### Collected data entries
>>>>

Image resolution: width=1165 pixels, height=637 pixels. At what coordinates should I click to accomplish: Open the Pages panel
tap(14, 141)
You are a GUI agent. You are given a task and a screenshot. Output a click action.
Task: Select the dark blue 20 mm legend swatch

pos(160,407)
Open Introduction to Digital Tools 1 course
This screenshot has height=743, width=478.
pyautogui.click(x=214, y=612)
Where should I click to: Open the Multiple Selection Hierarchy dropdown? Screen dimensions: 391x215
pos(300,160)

<<<<
>>>>

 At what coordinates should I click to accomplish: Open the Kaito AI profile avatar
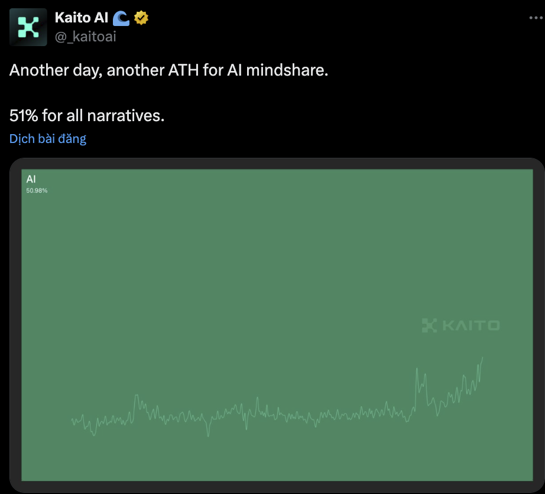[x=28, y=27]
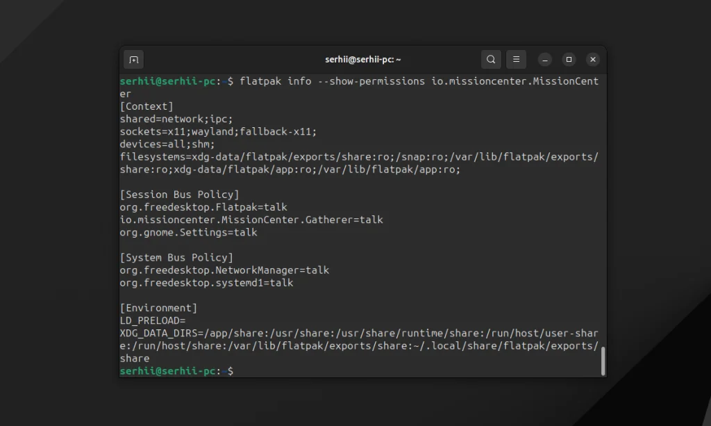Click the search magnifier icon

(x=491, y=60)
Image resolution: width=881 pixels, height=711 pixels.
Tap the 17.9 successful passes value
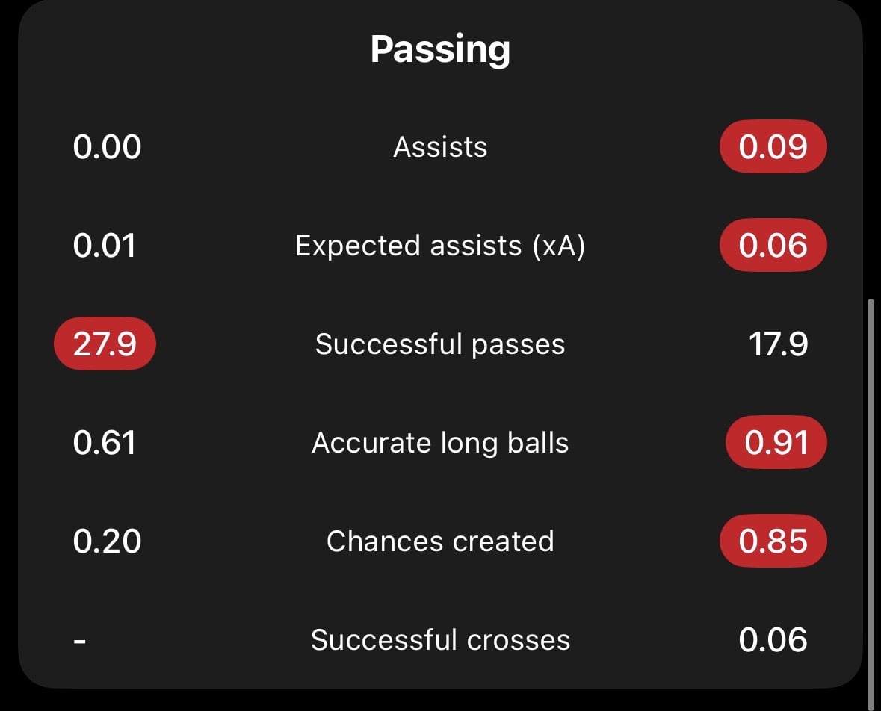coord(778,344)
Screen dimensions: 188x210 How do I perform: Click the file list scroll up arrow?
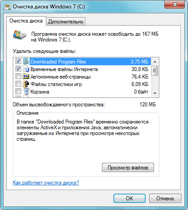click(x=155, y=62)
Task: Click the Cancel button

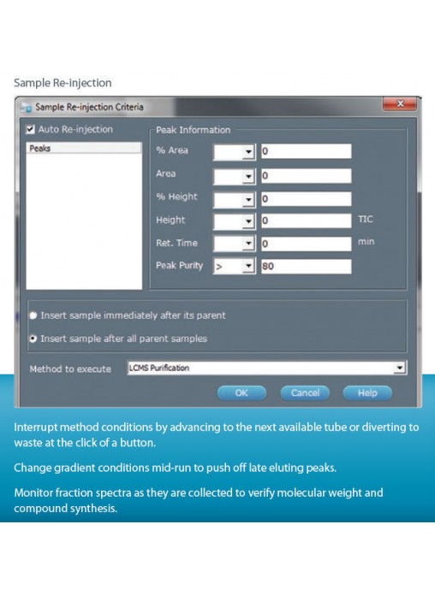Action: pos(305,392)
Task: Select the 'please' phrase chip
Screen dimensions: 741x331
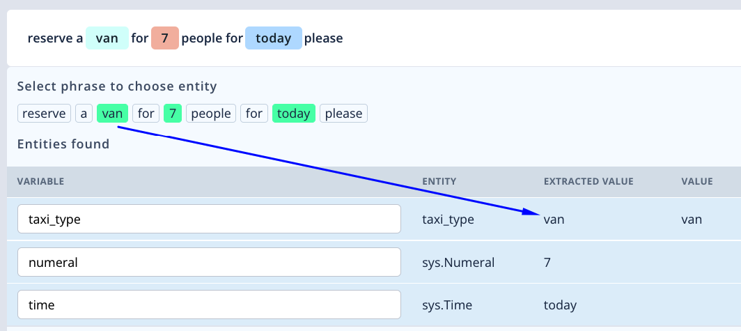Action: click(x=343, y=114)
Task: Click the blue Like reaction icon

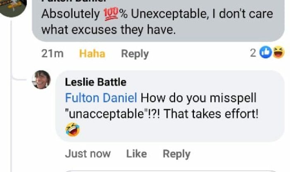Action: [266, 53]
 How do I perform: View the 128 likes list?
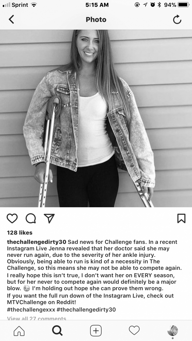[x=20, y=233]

<<<<

### Assignment
Give back, exactly and without pictures, the stretch of the records above from the line containing "Image resolution: width=881" through the line containing "Task: Select the 'please' phrase chip", with both end lines included.

### Answer to this exercise
Image resolution: width=881 pixels, height=711 pixels.
Tap the 17.9 successful passes value
coord(778,344)
Screen dimensions: 188x210 How do I perform: Click the file list scroll up arrow?
click(x=155, y=62)
Task: Click the Cancel button

Action: pos(305,392)
Task: Select the 'please' phrase chip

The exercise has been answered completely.